CONCEPT: HEAT WAVES – BEYOND TEMPERATURE
- A heatwave (as per IMD): ≥40°C in plains or ≥30°C in hills, with 4.5°C+ deviation above normal for two consecutive days.
- Heat affects health, productivity, food security, and infrastructure.
- Excess mortality analysis is used to assess underreported heat deaths — comparing observed deaths with long-term seasonal averages.
- The Global Burden of Disease (2021) estimated ~1.56 lakh heat-related deaths in India, far above official counts.
- Economic cost: 2022 heatwave reduced wheat yields by 4.5%, caused power demand surges, and hurt labour productivity.
- GDP risk: McKinsey warns of 2.5–4.5% annual GDP loss by 2030 if adaptation lags.
CURRENT: INSTITUTIONAL GAPS & REVIVAL OF TRADITIONAL WISDOM
Efforts & Initiatives
- Cities like Ahmedabad showed success with Heat Action Plans (HAPs) — saved ~1,190 lives annually.
- Bhubaneswar, Nagpur promoting green covers and cool roofs.
- Plans are in place, but often advisory, with no binding rules, insufficient funds, or trained staff.
- satya.gov.in-style alert systems, cooling shelters, and simplified public messaging are still rare.
Challenges
- Rural India lacks formal heat governance — no rural heat action plans.
- Key schemes like MGNREGA, National Health Mission, and Gram Panchayat Development Plans barely address heat risk.
- Heat warnings often in English/Hindi, via apps — fail to reach migrants, non-literate, rural populations.
- Public health communication doesn’t reflect real “feels like” temperatures (factoring humidity, radiation, wind).

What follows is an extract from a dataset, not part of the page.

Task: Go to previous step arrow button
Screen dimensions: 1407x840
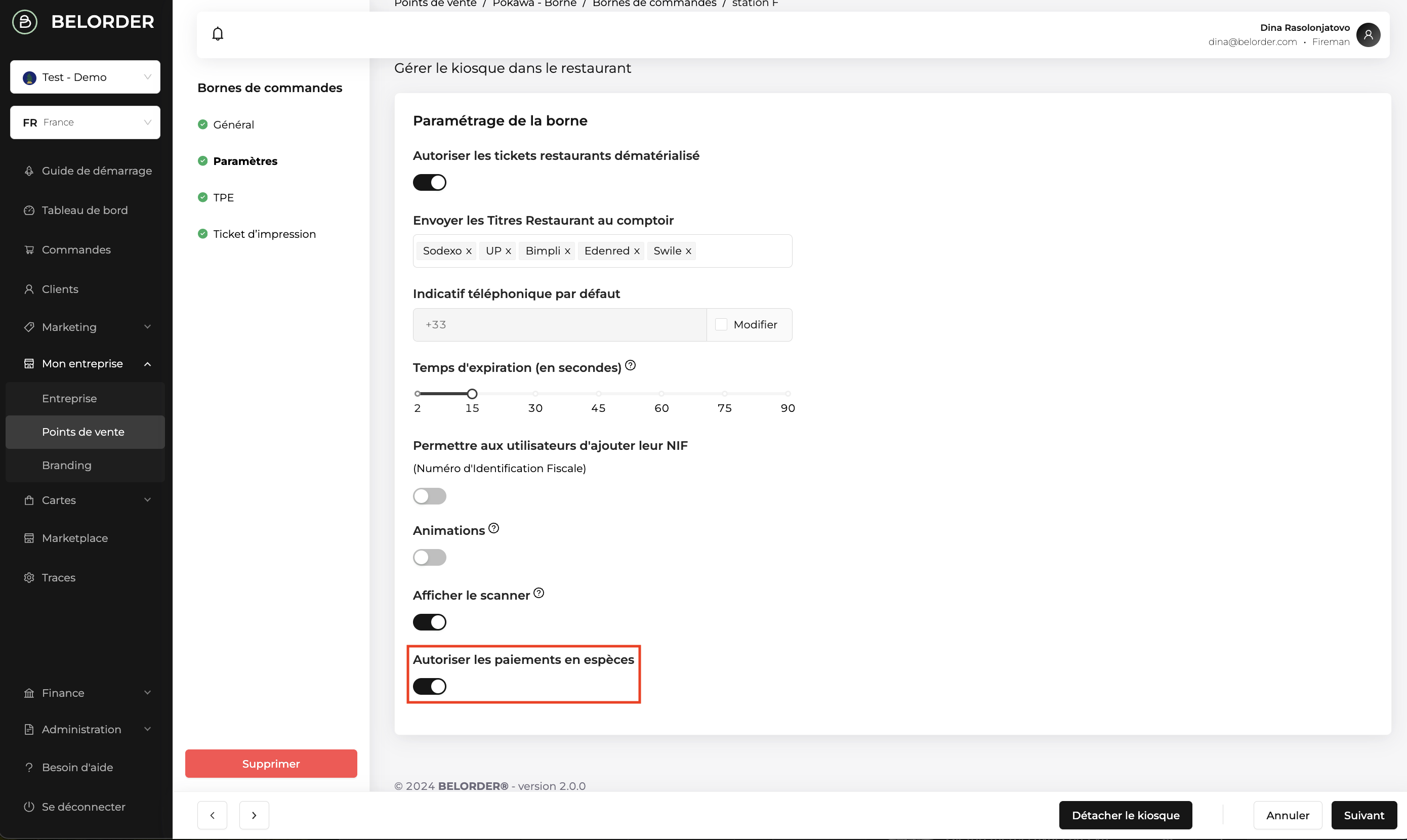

- Traditional cooling practices are being lost due to planning that favours concrete over climate-sensitive designs.
WAY FORWARD
- Integrate heat risk into national programmes: PMAY, MGNREGA, NHM.
- District-level heat plans under Disaster Management Act, 2005 — with real-time alerts, shaded shelters, water access, and multilingual communication.
- Update building codes to mandate passive cooling.
- Use Fifteenth Finance Commission and District Mineral Funds for local cooling interventions.
- Promote revival of traditional architecture, e.g., mud, lime, jaalis, baolis, with modern science.
- Ensure inter-agency coordination: IMD, NDMA, SDMAs, ULBs, and Panchayats.
CONCLUSION
- India is not lacking in knowledge, but in implementation.
- Blending ancestral wisdom with modern policy, backed by clear roles, funding, and political will, is key to surviving the climate crisis.
- Heat is no longer seasonal — it’s structural. India must adapt now or face worsening health, economic, and social fallout.
MAINS QUESTIONS
- Analyze the limitations of traditional coping methods in mitigating the effects of heatwaves in urban and rural India.
- What are the institutional gaps in India’s response to heatwaves, and how can they be addressed?